__Der Textauszug__
^^^^

Längst hatte sich bei bildenden Künstlern jedoch ein anderes Prinzip durchgesetzt: nämlich das ästhetische Urteil an Stelle der wissenschaftlichen Stimmigkeit zu setzen. Das heißt: die Darstellung soll für den Betrachter wahrscheinlich, überzeugend, richtig anmuten, auch wenn dabei die anatomische Korrektheit vernachlässigt sein sollte. Dennoch galt in der akademischen Ausbildung junger bildender Künstler weiterhin der Zwang sich ein anatomisches Grundwissen anzueignen.
Alle Akademien Europas hatten daher einen Fach-Anatomen in ihrer Professorenschaft.
Viele von diesen befleißigten sich ein Lehrbuch herauszugeben, in dem sie betonten, wie unerläßlich anatomische Kenntnisse für bildende Künstler sei. Sie beförderten damit einen naturalistisch-mimetischen Kunstansatz, der durchaus am Kunstmarkt des späten XIX. Jahrhunderts mehrheitsfähig war, da diese Kunstrichtung selbst von staatlicher (in Deutschland: kaiserlicher) Seite bevorzugt wurde, so daß Versuche von Alternativen in der modernen Kunst sowohl in Frankreich, als auch in Deutschland von der Kritik immer wieder als deformierende Karikaturen nur interpretiert und damit als minderwertige und verfehlte Kunst beiseite geschoben werden konnten.
Ein Buch wie das vorliegende lieferte für diese Ablehnung scheinbar unumstößliche, objektive Argumente.

^^^^

__Datenzeilen__
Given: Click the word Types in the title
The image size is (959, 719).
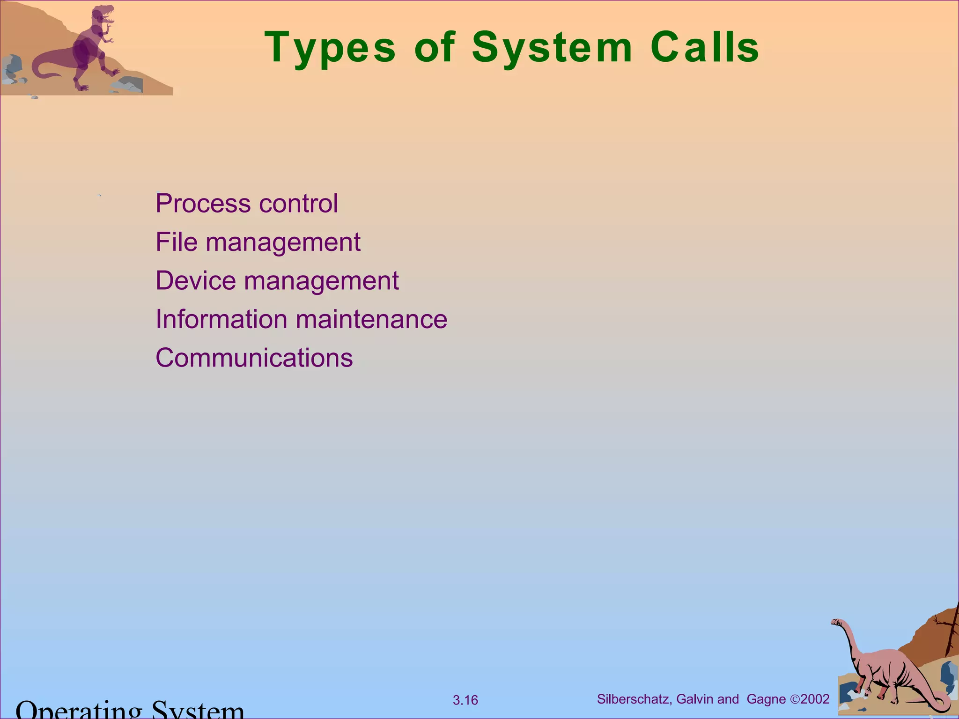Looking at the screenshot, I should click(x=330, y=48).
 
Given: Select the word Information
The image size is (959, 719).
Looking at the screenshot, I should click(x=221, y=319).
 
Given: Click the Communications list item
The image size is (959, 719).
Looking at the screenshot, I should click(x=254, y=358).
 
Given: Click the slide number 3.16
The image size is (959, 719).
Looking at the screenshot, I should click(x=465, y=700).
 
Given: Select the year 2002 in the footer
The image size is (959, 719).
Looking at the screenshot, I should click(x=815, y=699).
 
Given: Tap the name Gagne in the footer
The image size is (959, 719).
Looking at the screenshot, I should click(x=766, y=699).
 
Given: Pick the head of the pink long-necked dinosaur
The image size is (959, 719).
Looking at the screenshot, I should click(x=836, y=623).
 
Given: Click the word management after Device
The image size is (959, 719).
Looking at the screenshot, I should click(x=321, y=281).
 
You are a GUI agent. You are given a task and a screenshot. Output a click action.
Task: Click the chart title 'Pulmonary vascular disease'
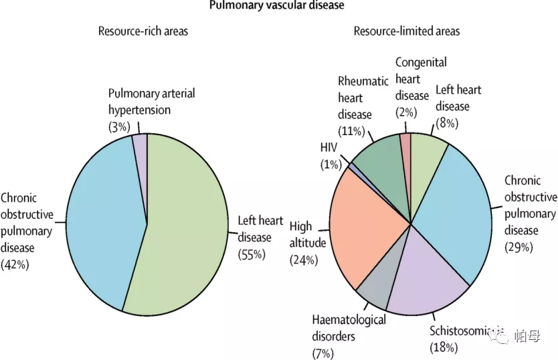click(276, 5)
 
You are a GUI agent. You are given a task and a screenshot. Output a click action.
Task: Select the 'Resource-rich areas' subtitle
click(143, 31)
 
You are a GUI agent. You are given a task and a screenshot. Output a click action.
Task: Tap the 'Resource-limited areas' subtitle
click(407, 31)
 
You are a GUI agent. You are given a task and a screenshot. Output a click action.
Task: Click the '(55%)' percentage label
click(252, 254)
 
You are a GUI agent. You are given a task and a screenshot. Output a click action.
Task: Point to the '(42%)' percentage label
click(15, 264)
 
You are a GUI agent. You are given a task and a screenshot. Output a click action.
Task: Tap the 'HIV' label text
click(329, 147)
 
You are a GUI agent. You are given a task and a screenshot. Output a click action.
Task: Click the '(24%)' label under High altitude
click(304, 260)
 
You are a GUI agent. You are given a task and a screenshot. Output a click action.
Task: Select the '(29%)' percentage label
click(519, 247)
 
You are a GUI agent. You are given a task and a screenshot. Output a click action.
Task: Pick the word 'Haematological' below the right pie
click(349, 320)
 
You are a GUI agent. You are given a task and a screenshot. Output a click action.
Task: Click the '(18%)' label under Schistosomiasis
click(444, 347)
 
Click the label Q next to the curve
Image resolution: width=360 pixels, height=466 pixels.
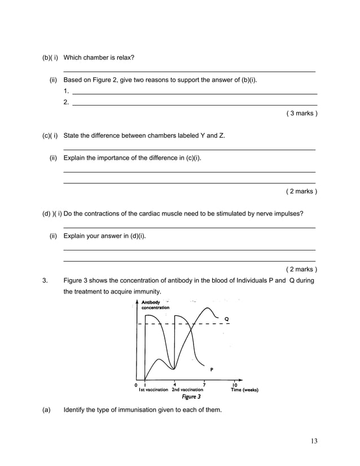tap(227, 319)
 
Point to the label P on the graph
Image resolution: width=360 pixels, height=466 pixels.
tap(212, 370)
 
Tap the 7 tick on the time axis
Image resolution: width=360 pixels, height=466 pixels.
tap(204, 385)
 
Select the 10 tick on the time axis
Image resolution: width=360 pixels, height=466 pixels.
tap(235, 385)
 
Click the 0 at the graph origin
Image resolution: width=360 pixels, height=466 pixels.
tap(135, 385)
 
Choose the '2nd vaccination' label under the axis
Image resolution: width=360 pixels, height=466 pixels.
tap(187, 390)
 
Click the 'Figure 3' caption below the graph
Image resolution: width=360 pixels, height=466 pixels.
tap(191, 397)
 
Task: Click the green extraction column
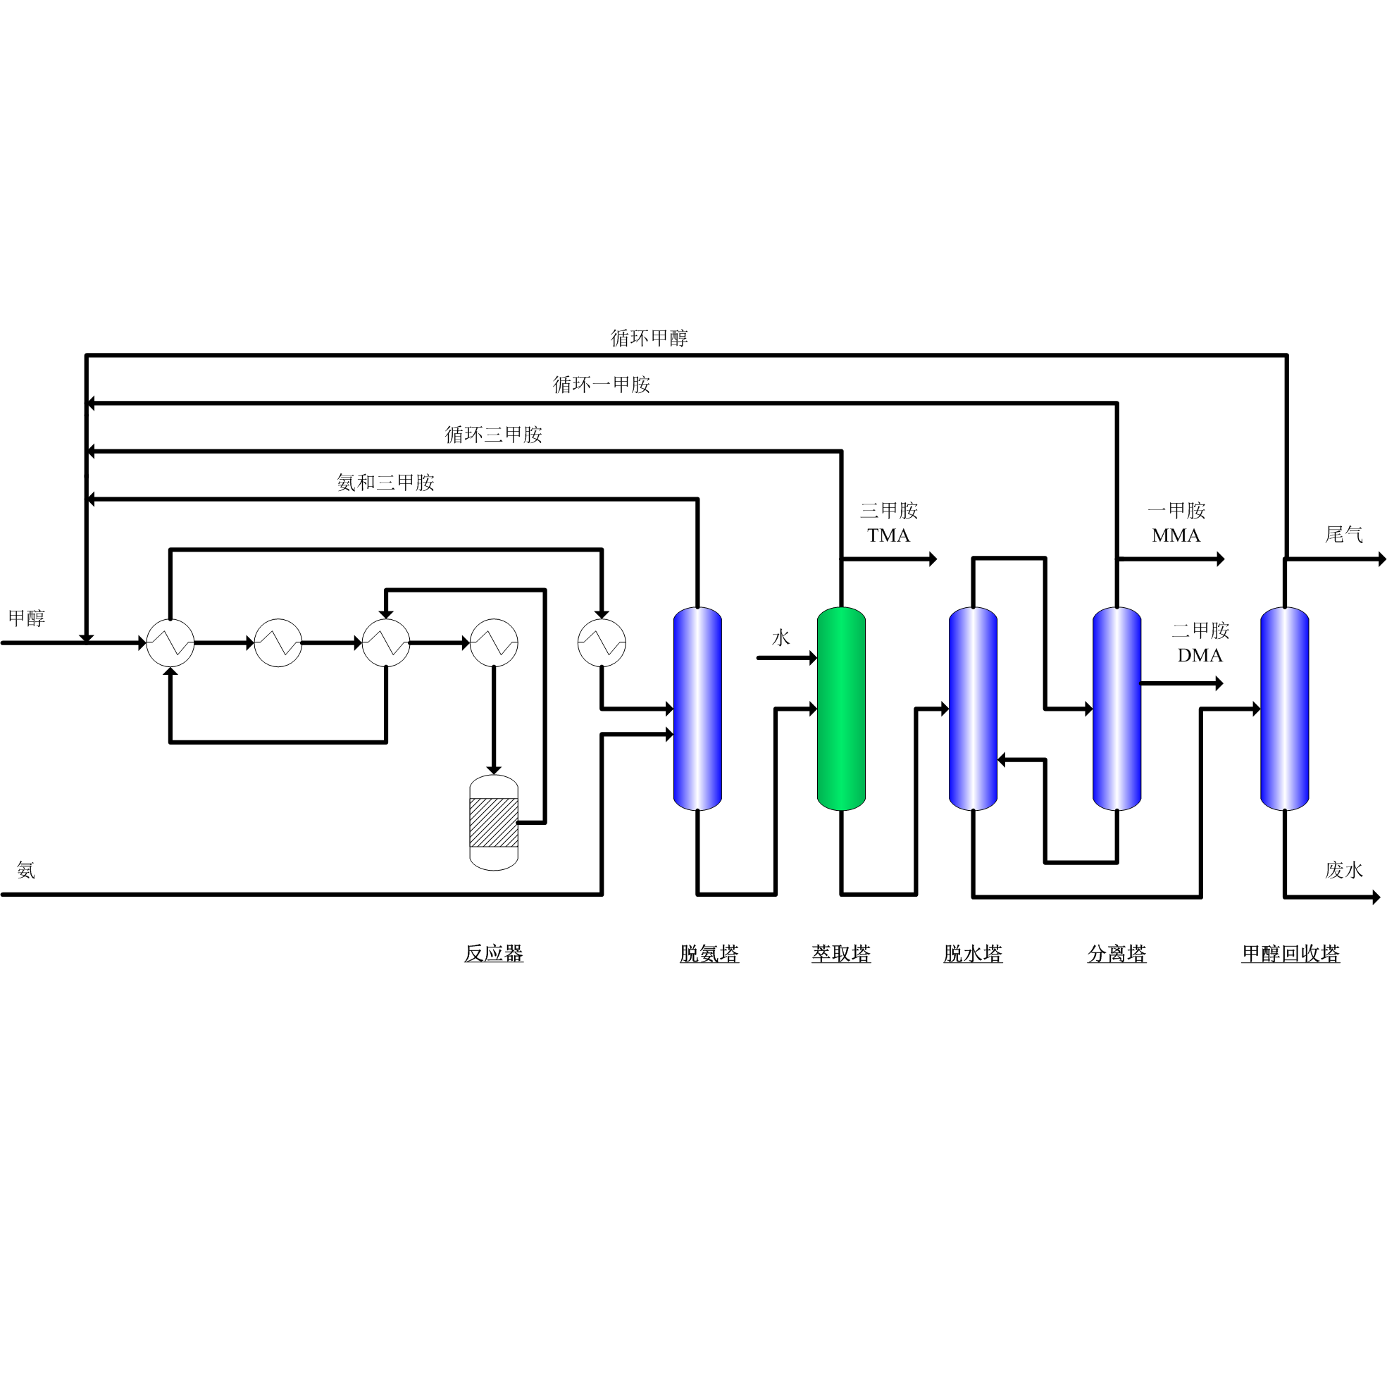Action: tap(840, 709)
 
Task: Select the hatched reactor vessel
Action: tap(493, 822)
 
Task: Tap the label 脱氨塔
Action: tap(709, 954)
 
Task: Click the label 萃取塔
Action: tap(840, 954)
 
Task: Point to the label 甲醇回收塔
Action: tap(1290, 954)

^^^^

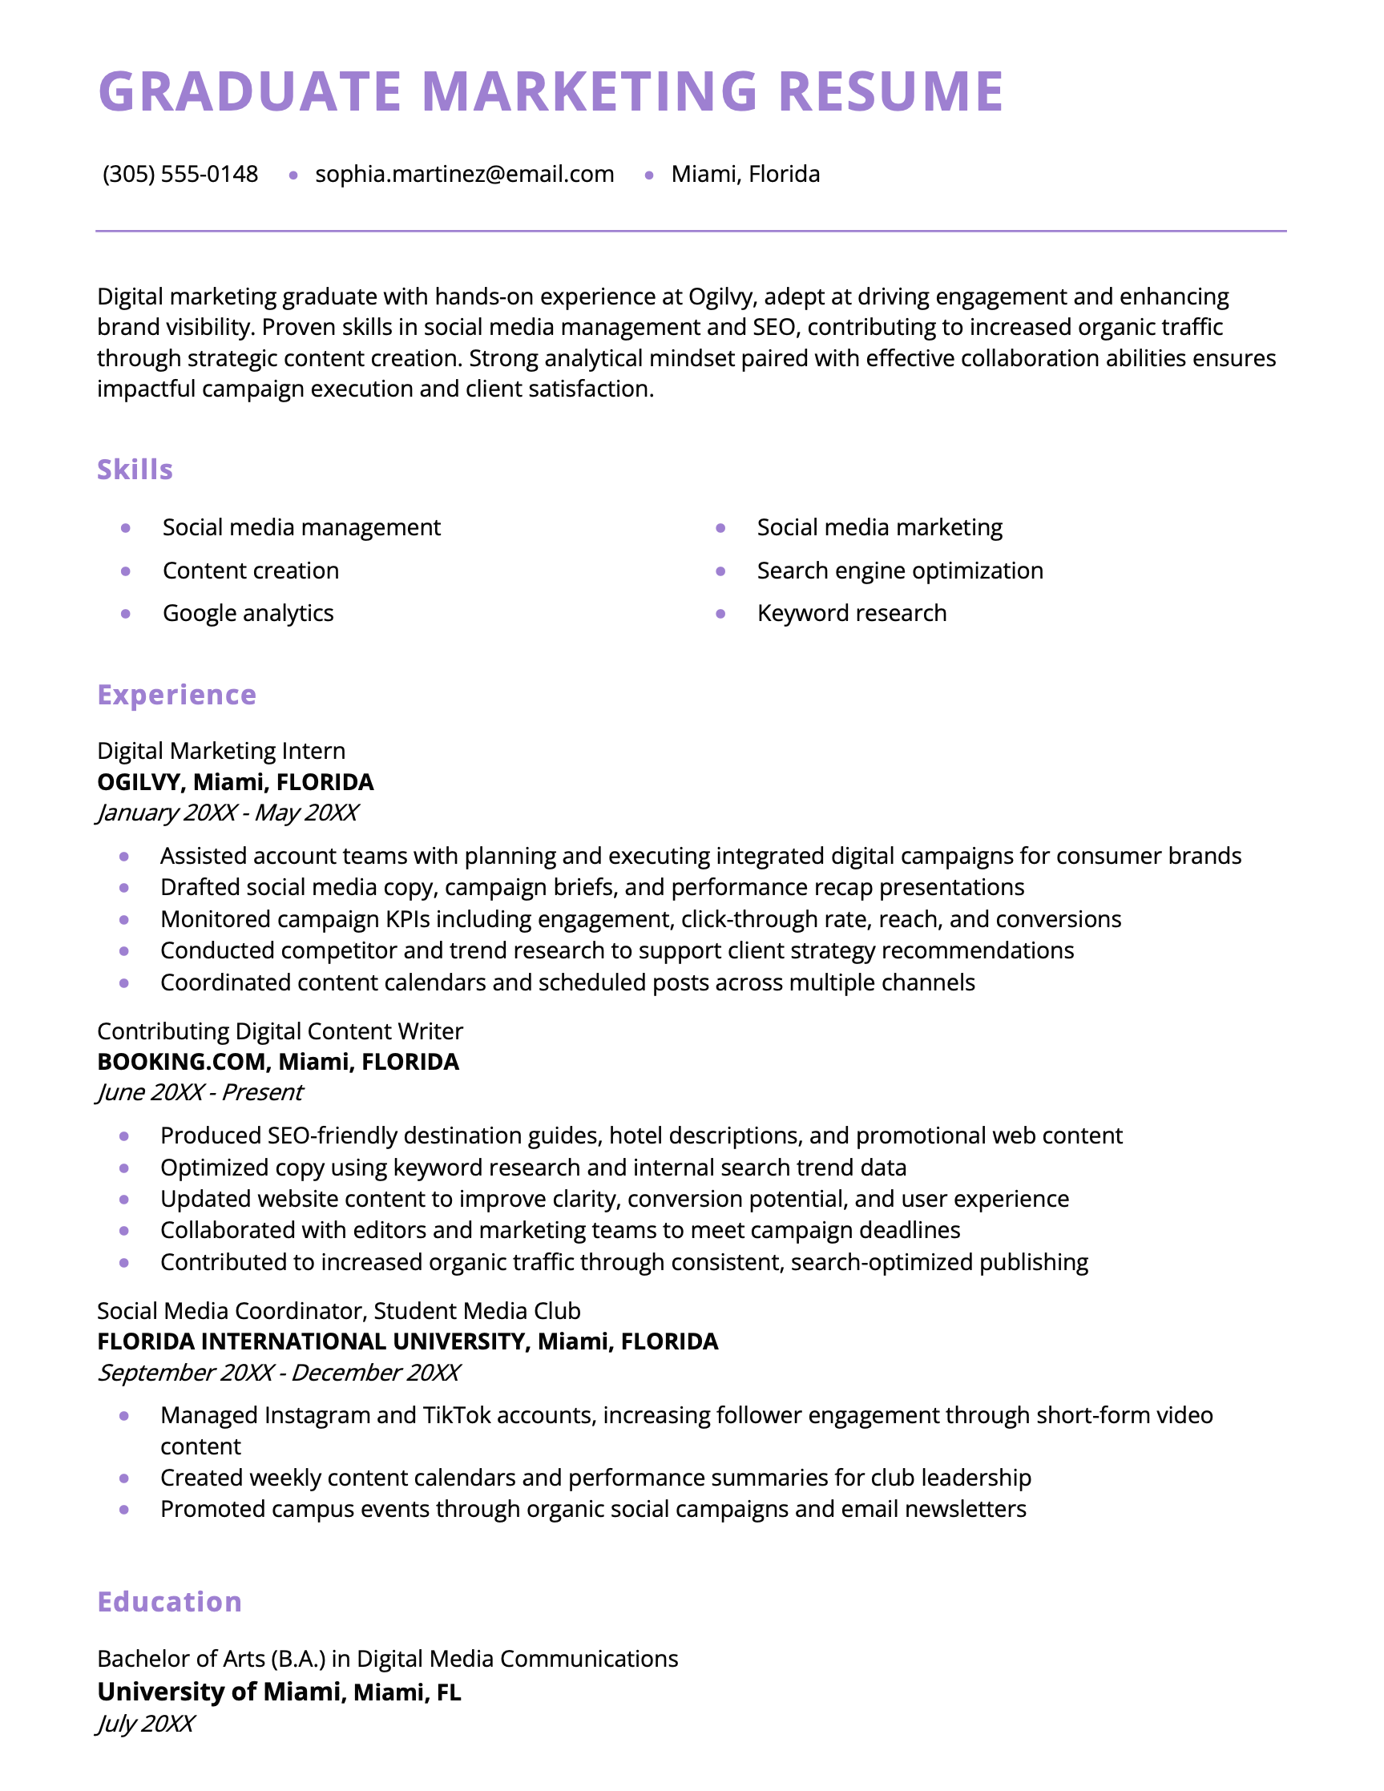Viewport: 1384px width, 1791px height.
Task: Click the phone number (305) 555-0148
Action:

^^^^

__Aufgabenstellung__
Zähle alle Adjektive auf, mit denen der Textauszug über Anatomie in der Künstlerausbildung beschreibt, wie die Darstellung auf den Betrachter anmuten soll. Die Daten haben eine andere Herkunft als der Textauszug.

__Antwort__
wahrscheinlich, überzeugend, richtig